▶ [RECORDS FOR THE TASK]

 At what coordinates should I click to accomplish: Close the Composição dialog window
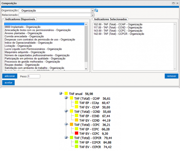click(x=177, y=3)
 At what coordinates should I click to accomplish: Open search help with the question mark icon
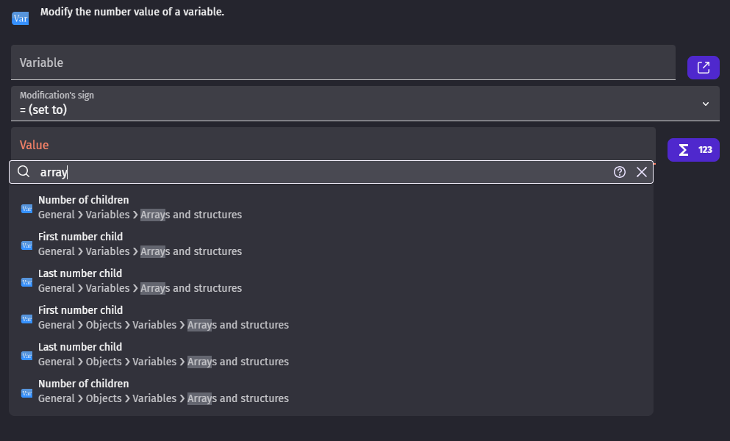click(x=620, y=172)
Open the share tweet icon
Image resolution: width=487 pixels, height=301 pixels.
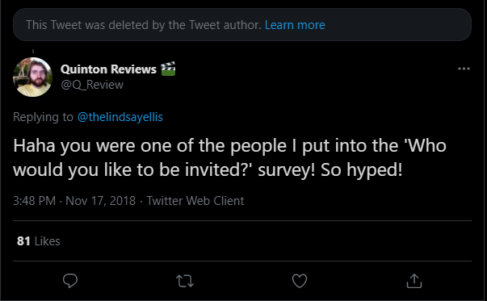(x=414, y=281)
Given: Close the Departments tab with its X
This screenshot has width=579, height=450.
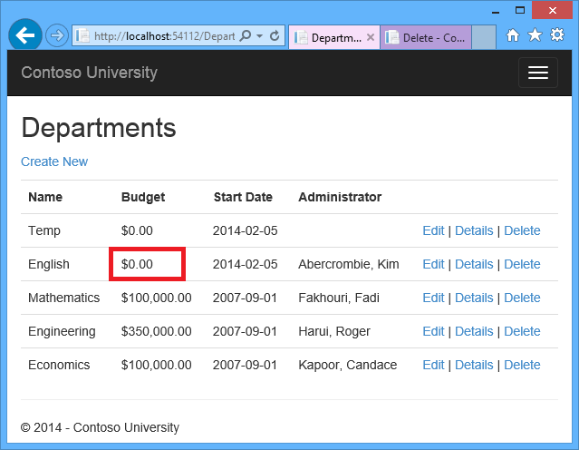Looking at the screenshot, I should 371,37.
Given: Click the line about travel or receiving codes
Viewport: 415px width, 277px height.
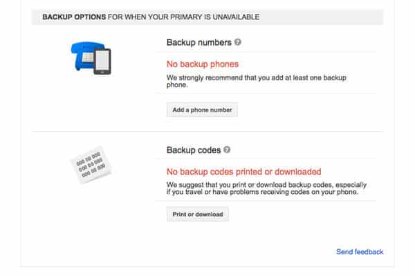Looking at the screenshot, I should (262, 192).
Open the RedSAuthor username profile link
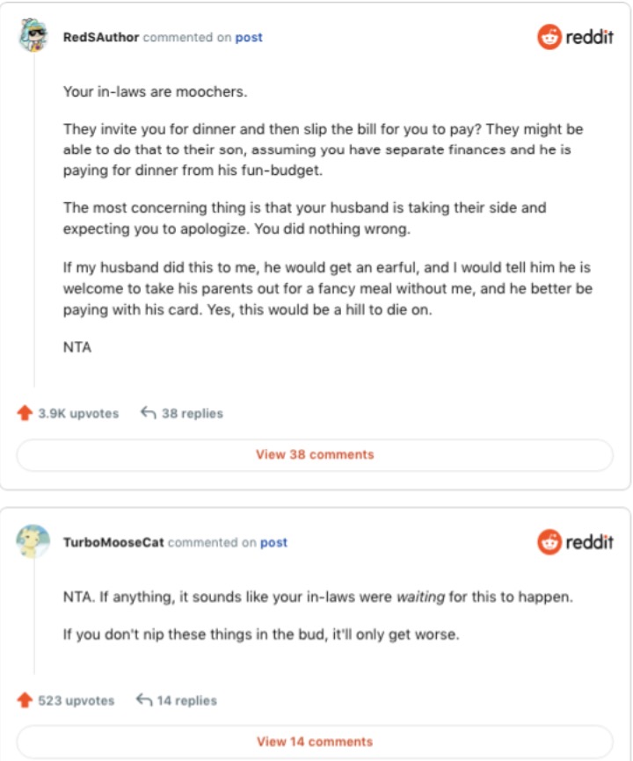Image resolution: width=633 pixels, height=761 pixels. 101,38
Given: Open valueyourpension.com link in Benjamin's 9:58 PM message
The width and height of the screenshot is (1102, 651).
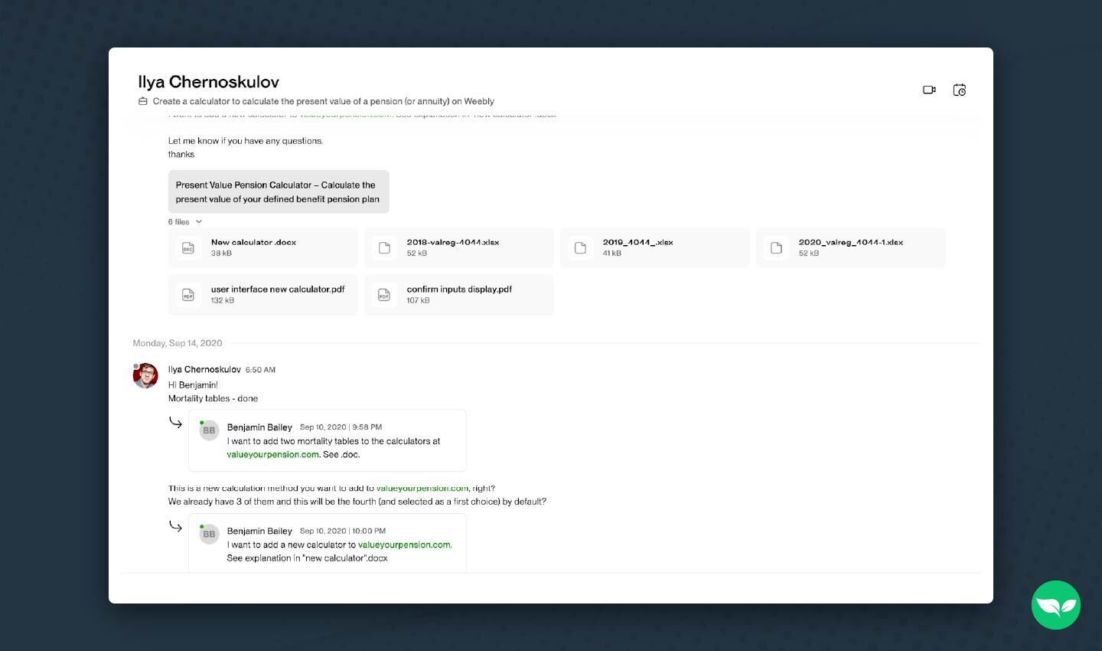Looking at the screenshot, I should pos(272,454).
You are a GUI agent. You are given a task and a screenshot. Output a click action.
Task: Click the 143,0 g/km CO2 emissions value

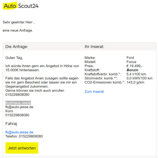(x=135, y=82)
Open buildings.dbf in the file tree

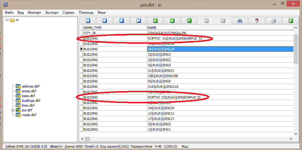coord(31,101)
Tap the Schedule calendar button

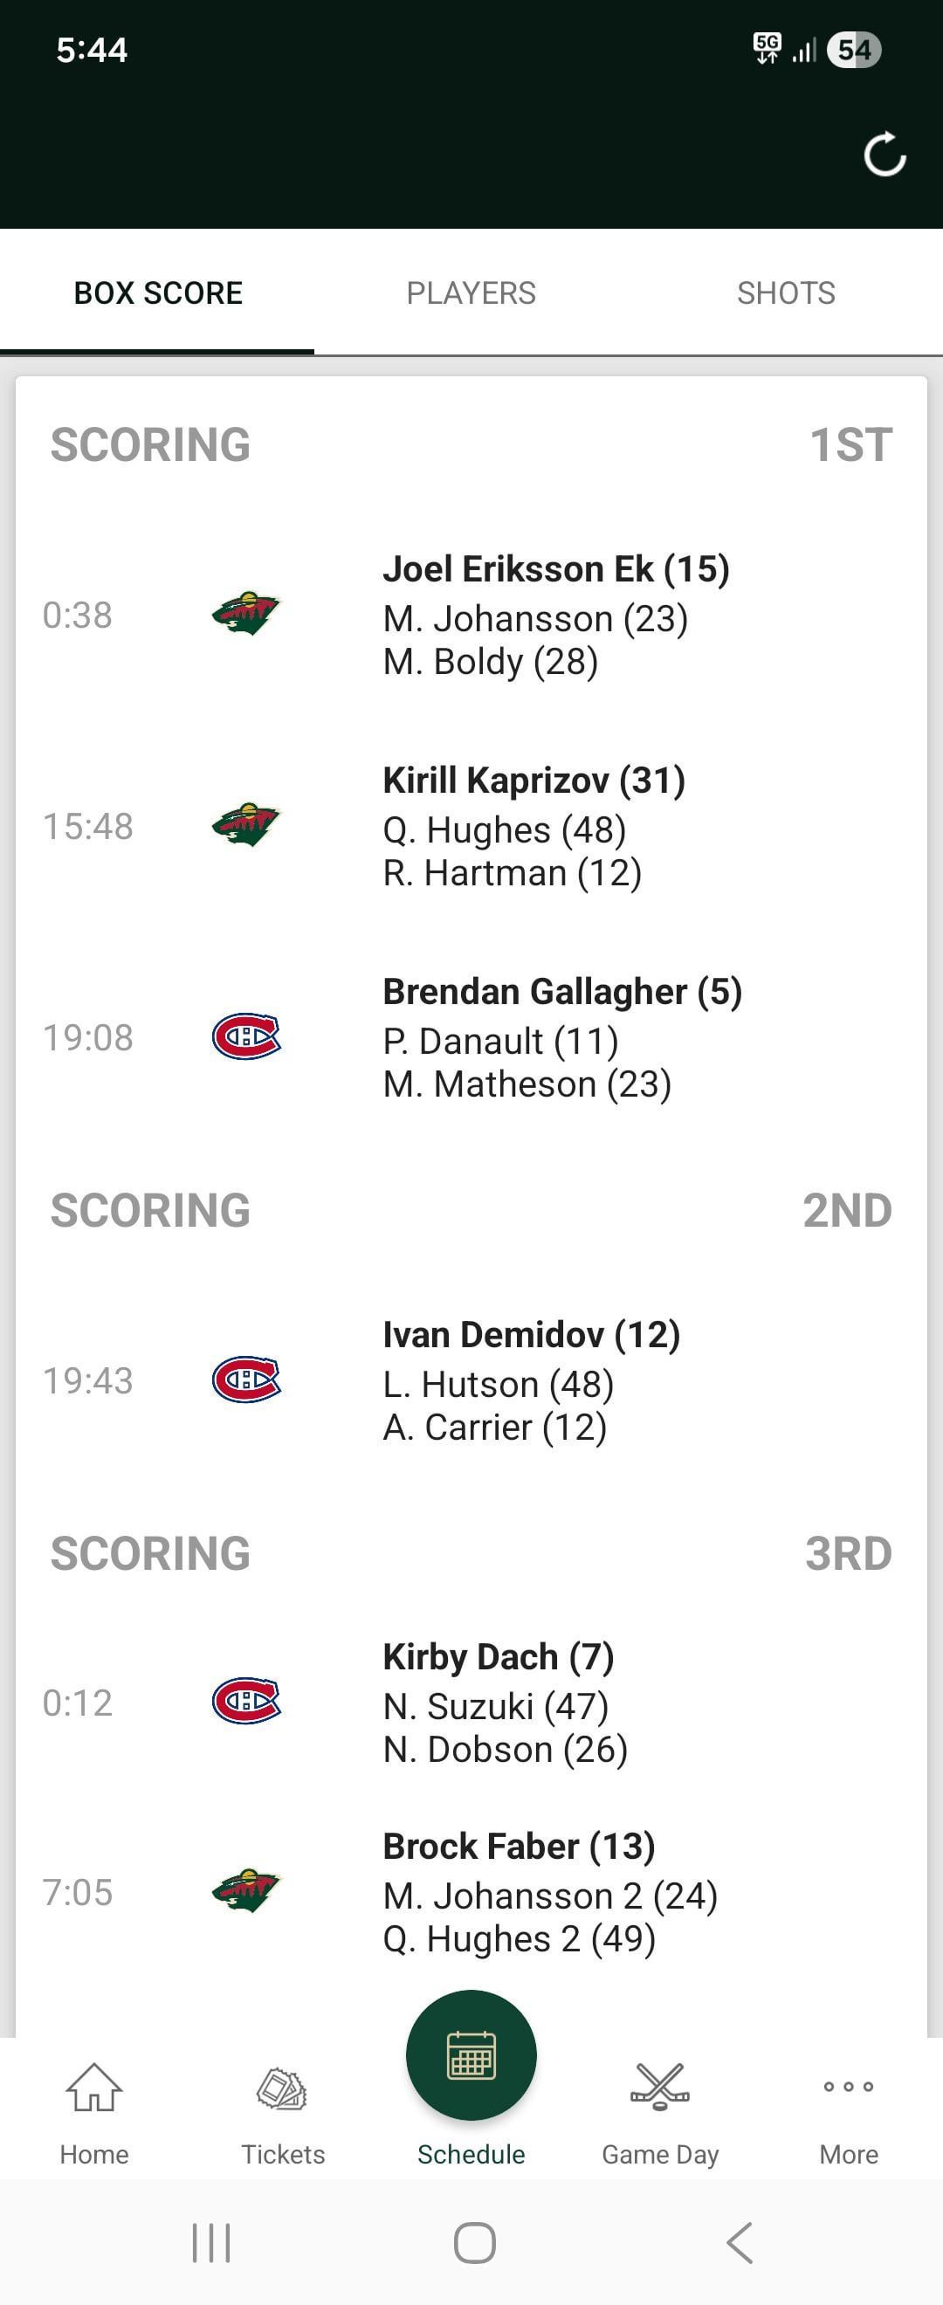pos(472,2054)
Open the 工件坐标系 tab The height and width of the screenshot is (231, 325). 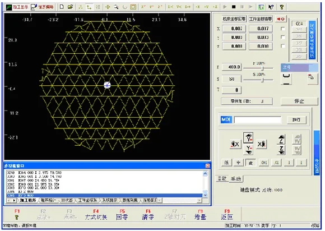(87, 200)
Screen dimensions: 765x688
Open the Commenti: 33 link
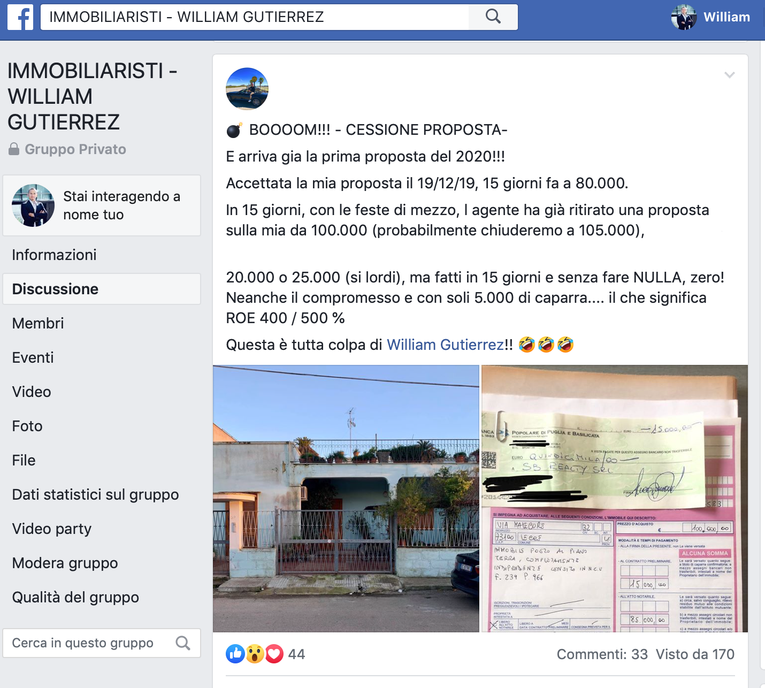602,654

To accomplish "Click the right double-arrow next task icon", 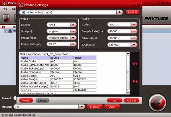I will pyautogui.click(x=135, y=82).
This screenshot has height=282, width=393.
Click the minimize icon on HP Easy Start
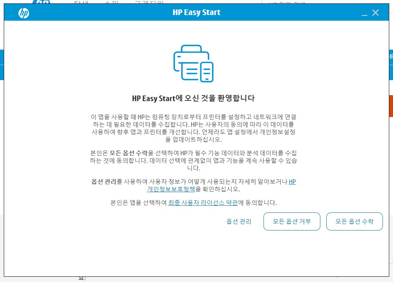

▶ [WORK REQUEST]
All lines after and including the one with "This screenshot has height=282, width=393.", through the end of the entries above, should be output exactly and by themselves. The pictures are to be left out.

▶ [YOUR SOLUTION]
This screenshot has height=282, width=393.
Click the minimize icon on HP Easy Start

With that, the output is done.